Poésie, littérature, peinture à Oran 1942- 1961
La littérature, la peinture et la musique, ont été «les seules choses» qui «plaisaient vraiment» à Guermaz au temps de son adolescence. S’il fut peintre et dut délaisser la musique, il s’exprime avec talent comme essayiste et critique d’art à Oran-Républicain et collabore à des revues littéraires auxquelles il confie gravures et dessins, telles Simoun, Soleil, L’Amitié par la plume, dont il recevra en 1953 le premier prix au Concours vers libres de poésie. Poète, il aura des relations étroites avec Louis Guillaume et Jean Sénac Il s’entretiendra aussi de littérature avec Camus lors de ses séjours oranais et notamment en 1947 au Moment de la publication de La Peste Peintre, Guermaz partage alors la conception de l’art des Peintres de la Réalité Poétique dont Brianchon est le chef de file, un réel transfiguré par la poésie, «à mi-chemin entre le Réalisme traditionnel et l’Irréalisme moderne», comme l’écrit Bernard Dorival (in Les Etapes de la peinture française contemporaine, T.3, Paris, Gallimard, 1946, pp. 238 et ss.). Il porte un regard sensible sur le monde qui l’entoure et en recrée l’atmosphère, scènes d’extérieur, mais il excelle aussi dans les scènes d’intérieur et les natures mortes. Robert Martin, directeur de la galerie Colline à Oran, le remarque et l’invite à participer à des expositions de groupe où sont réunis peintres algériens ou d’origine européenne. Il y sera présent aux côtés des grands noms d’artistes contemporains lors de l’exposition Panorama de la Peinture en France de Picasso à Bernard Buffet qui s’y tiendra en 1959. Il participera aussi pendant cette période à des Salons, enverra des toiles à l’étranger et sera invité à la Biennale de Menton en 1951 avec son ami Cavaillès.
D’Oran à Paris 1961
En octobre 1961, Guermaz, qui souffre d’un décollement de la rétine, se rend à Paris pour se faire soigner.
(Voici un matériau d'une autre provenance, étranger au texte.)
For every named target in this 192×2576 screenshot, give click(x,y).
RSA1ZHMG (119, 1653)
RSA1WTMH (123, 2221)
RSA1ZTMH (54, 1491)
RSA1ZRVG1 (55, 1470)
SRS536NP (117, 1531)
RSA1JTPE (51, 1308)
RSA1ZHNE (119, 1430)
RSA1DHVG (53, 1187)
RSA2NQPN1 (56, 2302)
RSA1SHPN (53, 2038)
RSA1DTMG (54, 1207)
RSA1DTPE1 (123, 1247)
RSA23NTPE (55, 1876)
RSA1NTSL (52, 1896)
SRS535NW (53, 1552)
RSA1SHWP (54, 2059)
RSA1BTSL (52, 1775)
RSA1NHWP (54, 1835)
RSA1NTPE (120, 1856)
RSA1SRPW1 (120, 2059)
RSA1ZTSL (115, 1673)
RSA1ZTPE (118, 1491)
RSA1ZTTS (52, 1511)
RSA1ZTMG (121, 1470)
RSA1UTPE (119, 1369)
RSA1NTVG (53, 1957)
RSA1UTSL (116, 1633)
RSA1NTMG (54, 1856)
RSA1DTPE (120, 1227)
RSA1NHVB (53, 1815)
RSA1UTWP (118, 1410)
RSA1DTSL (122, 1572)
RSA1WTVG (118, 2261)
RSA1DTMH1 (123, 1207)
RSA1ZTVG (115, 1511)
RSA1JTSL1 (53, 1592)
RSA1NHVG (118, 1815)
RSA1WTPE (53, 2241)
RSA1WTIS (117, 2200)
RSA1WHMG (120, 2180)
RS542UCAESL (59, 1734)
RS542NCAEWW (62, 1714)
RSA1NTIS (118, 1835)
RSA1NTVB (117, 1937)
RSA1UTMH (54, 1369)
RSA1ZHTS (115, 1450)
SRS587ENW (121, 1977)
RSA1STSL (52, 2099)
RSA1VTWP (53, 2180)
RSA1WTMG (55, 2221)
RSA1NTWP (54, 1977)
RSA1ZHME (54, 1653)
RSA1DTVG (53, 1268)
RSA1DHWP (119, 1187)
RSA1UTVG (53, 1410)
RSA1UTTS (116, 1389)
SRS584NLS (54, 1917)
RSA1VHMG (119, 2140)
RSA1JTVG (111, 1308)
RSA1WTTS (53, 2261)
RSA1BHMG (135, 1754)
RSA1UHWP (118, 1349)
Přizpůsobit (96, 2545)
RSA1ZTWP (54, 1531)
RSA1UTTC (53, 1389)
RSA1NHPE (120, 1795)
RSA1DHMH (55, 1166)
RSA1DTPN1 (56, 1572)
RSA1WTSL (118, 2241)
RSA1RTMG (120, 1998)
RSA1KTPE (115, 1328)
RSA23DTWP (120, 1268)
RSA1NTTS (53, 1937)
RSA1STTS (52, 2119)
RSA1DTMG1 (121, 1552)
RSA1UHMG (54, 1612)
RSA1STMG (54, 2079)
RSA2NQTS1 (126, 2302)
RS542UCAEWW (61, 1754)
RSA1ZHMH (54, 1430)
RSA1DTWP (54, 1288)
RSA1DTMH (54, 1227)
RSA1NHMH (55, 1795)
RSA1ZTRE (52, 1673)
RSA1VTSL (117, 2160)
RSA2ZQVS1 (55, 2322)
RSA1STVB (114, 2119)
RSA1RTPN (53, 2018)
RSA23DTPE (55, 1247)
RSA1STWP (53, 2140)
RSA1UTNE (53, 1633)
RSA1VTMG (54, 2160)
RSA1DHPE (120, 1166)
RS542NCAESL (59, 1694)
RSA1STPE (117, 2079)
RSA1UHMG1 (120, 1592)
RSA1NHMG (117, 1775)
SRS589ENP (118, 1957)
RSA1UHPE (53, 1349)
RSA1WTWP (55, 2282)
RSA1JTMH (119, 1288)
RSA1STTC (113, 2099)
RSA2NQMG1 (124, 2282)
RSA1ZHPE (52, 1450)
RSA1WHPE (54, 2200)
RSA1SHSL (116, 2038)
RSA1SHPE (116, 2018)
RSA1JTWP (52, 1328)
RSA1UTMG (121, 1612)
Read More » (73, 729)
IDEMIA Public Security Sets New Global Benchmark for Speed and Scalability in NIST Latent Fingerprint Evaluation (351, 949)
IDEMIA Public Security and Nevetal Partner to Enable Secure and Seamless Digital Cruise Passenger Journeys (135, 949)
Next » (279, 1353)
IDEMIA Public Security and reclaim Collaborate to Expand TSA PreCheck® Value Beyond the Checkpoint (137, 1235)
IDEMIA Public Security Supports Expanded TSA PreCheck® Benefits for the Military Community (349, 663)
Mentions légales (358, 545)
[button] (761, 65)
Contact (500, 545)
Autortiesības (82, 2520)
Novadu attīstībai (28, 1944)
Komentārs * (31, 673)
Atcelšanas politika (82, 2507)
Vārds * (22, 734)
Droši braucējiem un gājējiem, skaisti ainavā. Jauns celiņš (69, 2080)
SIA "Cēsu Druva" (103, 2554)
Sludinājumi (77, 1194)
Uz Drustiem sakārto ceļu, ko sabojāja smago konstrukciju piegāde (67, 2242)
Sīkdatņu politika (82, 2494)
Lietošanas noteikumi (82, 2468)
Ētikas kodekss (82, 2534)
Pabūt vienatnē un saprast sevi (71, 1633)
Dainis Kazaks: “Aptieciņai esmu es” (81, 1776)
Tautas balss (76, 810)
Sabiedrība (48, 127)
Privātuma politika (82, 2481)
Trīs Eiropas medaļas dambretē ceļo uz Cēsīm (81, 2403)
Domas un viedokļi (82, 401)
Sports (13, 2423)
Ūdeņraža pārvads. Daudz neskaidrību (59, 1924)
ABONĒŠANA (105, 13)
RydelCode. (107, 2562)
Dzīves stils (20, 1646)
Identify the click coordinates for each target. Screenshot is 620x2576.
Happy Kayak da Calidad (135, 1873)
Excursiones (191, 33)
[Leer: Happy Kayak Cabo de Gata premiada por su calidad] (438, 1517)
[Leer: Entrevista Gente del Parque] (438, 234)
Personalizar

Après dix mois passés dans cette ville, puis après un très court séjour à Oran en juillet 1962, il revient définitivement à Paris. Ce retour engagera sa vie de manière décisive. A ce moment de l’histoire, maints écrivains et artistes algériens se tournent vers Paris. Attentifs à l’évolution de la peinture en France, ces derniers pressentent que l’exemple qui leur est donné par les artistes parisiens qui se sont orientés vers l’abstraction dans les années d’après- guerre sera décisif pour eux, s’ils les suivent dans cette voie, et leur permettra de se «ressourcer» en étant fidèles à la tradition non-figurative de l’expression artistique maghrébine. Ainsi verra le jour le «Mouvement Abstrait» algérien dont Guermaz sera un des protagonistes. D’autres artistes algériens et européens d’Algérie l’avaient précédé à Paris quelques années auparavant : Issiakhem, élève de l’Ecole des Beaux-arts de Paris en 1953, Khadda qui a fréquenté dès 1953 les ateliers de l’Académie de la Grande Chaumière, Benanteur, arrivé à Paris la même année, Mesli entré aux Beaux-arts de Paris en 1954, Bouzid, vivant à Paris ou à Bruxelles entre des séjours en Algérie à partir de 1955. (…)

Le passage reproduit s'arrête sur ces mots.